When I was young, I wanted to be a model. I had hopes and dreams that I would be walking through the mall and someone would gasp and call me and my folks over to insist I come to their agency and then the fame and the fortune and the 'proof' that I was attractive.
I worshipped the supermodels of the 80s and 90s. I still have a photo album full of photos of Christy Turlington that I carefully cut out of magazines.
I think it probably impacted my self esteem that I was never "discovered" and I probably took it as further proof that I was ugly, and fat, and eventually "too short" (once it was clear the growing had stopped.)
It's sad now because I struggle still with how I look but I can look back on pictures of myself as a younger person and I wasn't any of those things. (Even if I'm not terribly tall.)
I don't like my photo taken. I cringe at photos of myself now.
But this isn't about that.
I've been seeing things lately, as certain truths and realities about the "higher ups" come out pointing out that the beauty world and the modelling world was often a gateway to human trafficking. And if not, it was harmful, so incredibly harmful to the people in the industry.
But I was thinking about it the other night and maybe the reason I never got "discovered", beyond possibly not being quite the right height or body type, is that the universe wanted me to not get thrown into a world that could cause me extreme damage and hurt.

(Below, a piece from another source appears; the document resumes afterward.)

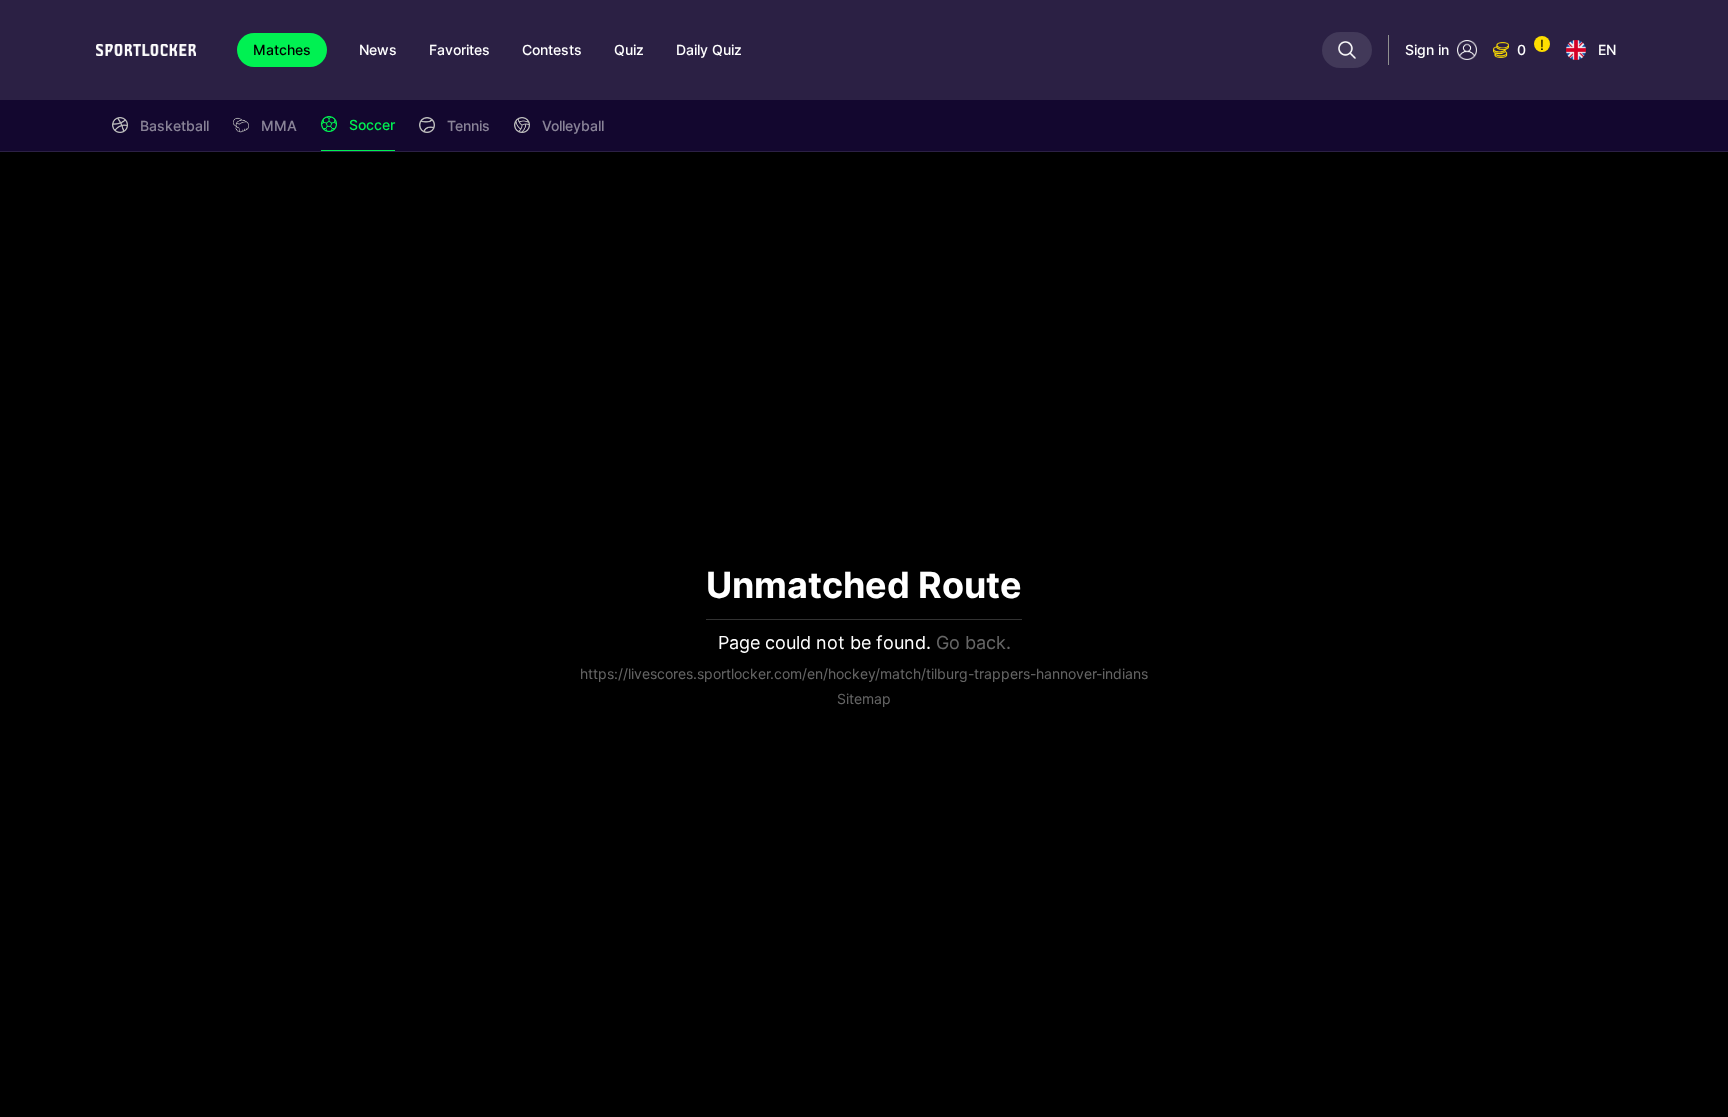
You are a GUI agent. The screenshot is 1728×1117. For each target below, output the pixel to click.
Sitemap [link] (864, 698)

Maybe I was saved from horrible things.
It's sort of along the lines of that idea that you were five minutes late for work because your door wouldn't lock and that somehow saved you from an accident you'd have been in if you had left "on time."
So I guess I wish I could impart the understanding to my younger self that I was an attractive, thin, fit, healthy person and that not going into modelling wasn't evidence of anything other than it not being meant for me for a bunch of different reasons.
Who knows if I had been "discovered" in a mall at whatever young, impressionable age, where I might have ended up. But that being said, my parents had pretty good radar for things I think and so maybe I would have been ok no matter what. But there's perhaps some comfort for me in knowing that the world of modelling is shady and unkind and that I didn't need that in my psyche. You know?